Horizontal Pod Autoscaling (HPA) is a Kubernetes feature that automatically adjusts the number of running pods in a deployment based on observed resource utilization, such as CPU or memory usage.
By scaling pods up during periods of high demand and scaling them down when demand decreases, HPA helps maintain application performance while optimizing resource usage.
How Horizontal Pod Autoscaling Works in Digital.ai Release
Starting with Release 25.3.0, Digital.ai Release supports Kubernetes-native Horizontal Pod Autoscaling for Release pods.
Autoscaling is configured as part of the Release deployment specification and uses standard Kubernetes mechanisms. Digital.ai Release does not introduce custom autoscaling logic or controllers; instead, it integrates directly with Kubernetes HPA.
Release pods are scaled based on the resource metrics and thresholds you configure, allowing the system to adapt dynamically to workload changes while maintaining predictable and controlled scaling behavior.
Prerequisites
Before enabling Horizontal Pod Autoscaling, ensure the following:
-
Kubernetes cluster - A running Kubernetes cluster. Horizontal Pod Autoscaling is a built-in Kubernetes API resource and does not require additional installation.
-
Metrics server - The
metrics.k8s.ioAPI must be available, typically provided by the metrics-server add-on. -
Resource requests and limits - Release pods must define CPU and memory requests and limits. HPA calculates utilization based on the requested values. For more information, see Configure Resource Sizing.
Autoscaling Configuration
Autoscaling is configured by setting values under the spec.autoscaling key. These settings control whether autoscaling is enabled, the allowed replica range, and the resource metrics used to trigger scaling events.
Example Configuration
The following example enables autoscaling and configures both memory- and CPU-based scaling:
spec:
autoscaling:
enabled: true
minReplicas: 3
maxReplicas: 5
metrics:
- type: Resource
resource:
name: memory
target:
type: Utilization
averageUtilization: 75
- type: Resource
resource:
name: cpu
target:
type: Utilization
averageUtilization: 220
With the example configuration:
- A steady baseline of 3 pods is always maintained
- The deployment can scale up to 5 pods
- Sustained memory pressure is the most likely trigger for scaling
- CPU-based scaling occurs only under sustained or extreme CPU usage
This configuration maintains a fixed baseline of pods while allowing the system to scale under sustained resource pressure. For more information about the configuration, see How Autoscaling Configuration Affects Release Pods.

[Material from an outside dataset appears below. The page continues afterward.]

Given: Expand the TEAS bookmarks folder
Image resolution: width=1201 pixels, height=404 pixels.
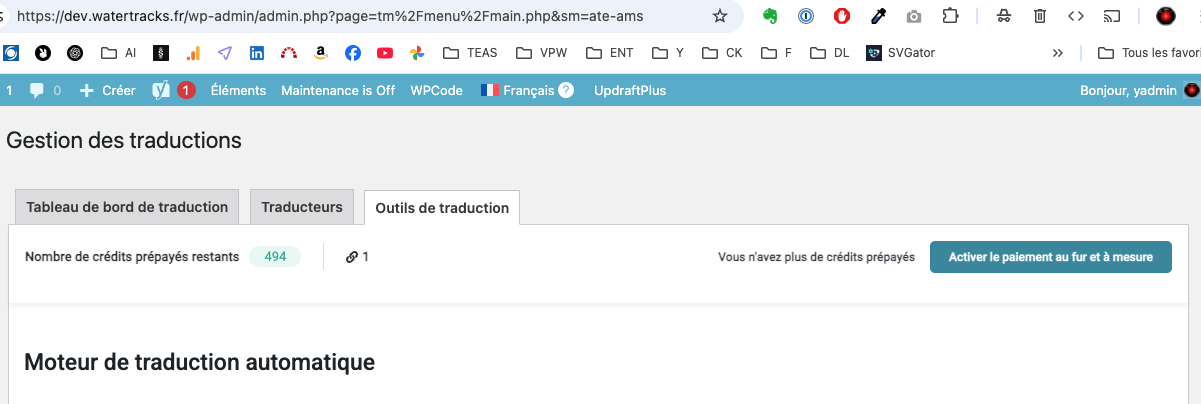Looking at the screenshot, I should click(x=469, y=53).
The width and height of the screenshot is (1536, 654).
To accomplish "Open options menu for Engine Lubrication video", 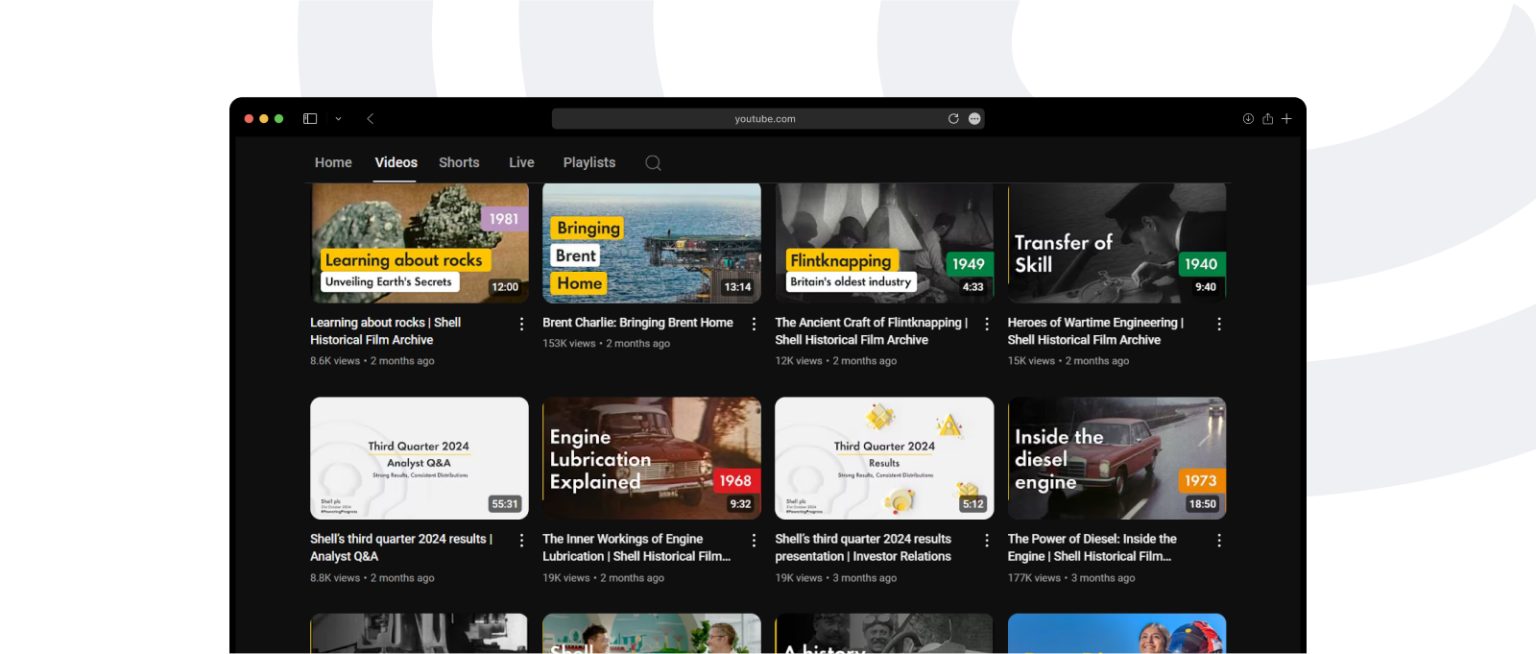I will point(754,540).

Applying Changes to the Release Custom Resource
After you configure the autoscaling settings in your Release custom resource, you must apply the changes to your Kubernetes cluster.

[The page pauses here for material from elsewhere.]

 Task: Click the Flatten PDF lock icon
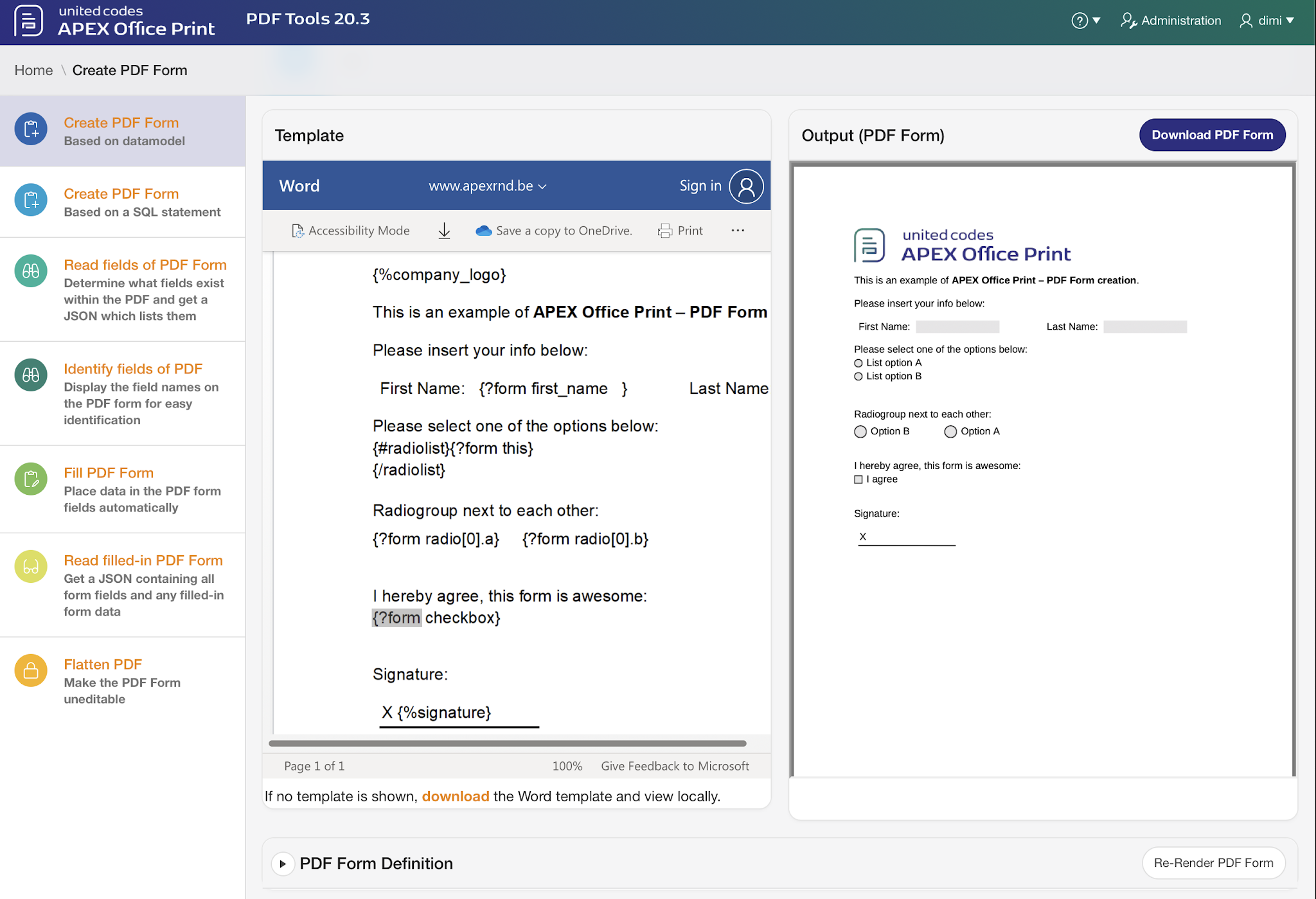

For detailed instructions on how to apply configuration changes, see Update Parameters in the Custom Resource File.
How Autoscaling Configuration Affects Release Pods
This section explains how each autoscaling setting affects scaling behavior for Digital.ai Release pods.
Enabling Autoscaling
enabled: true
Turns on Kubernetes Horizontal Pod Autoscaler behavior for the Release component.
When autoscaling is disabled, the deployment runs with a fixed number of replicas and ignores all autoscaling-related settings.
Minimum and Maximum Replicas
minReplicas: 3
Ensures that at least three pods are always running. The deployment will not scale below this value, even during periods of low load.
maxReplicas: 5
Limits the maximum number of pods to five, even if resource utilization exceeds the configured thresholds.
Together, these values define the allowed scaling range for the Release pods.
Resource Metrics and Scaling Logic
The metrics section defines which resource signals are used to trigger scaling decisions.
When multiple metrics are configured:
- Horizontal Pod Autoscaler calculates a desired replica count for each metric independently
- The highest recommended replica count is applied
This ensures that scaling satisfies the most constrained resource.
Memory-Based Scaling
averageUtilization: 75
This setting instructs HPA to maintain average memory usage at approximately 75% of each pod’s requested memory.
When sustained memory utilization exceeds this threshold, HPA increases the number of pods to distribute the load more evenly. In this configuration, memory is the primary driver for scaling events.
CPU-Based Scaling
averageUtilization: 220
This setting causes HPA to scale based on CPU usage only when average CPU utilization exceeds 220% of the requested CPU.
Using a higher CPU threshold delays scaling on short CPU spikes, making CPU a secondary scaling signal compared to memory.
Scaling Behavior and Outcome
Horizontal Pod Autoscaling follows standard Kubernetes scaling rules:
- Scale up occurs when one or more metrics consistently exceed their target utilization values.
- Scale down occurs only when all metrics remain below their targets and after HPA stabilization windows are satisfied.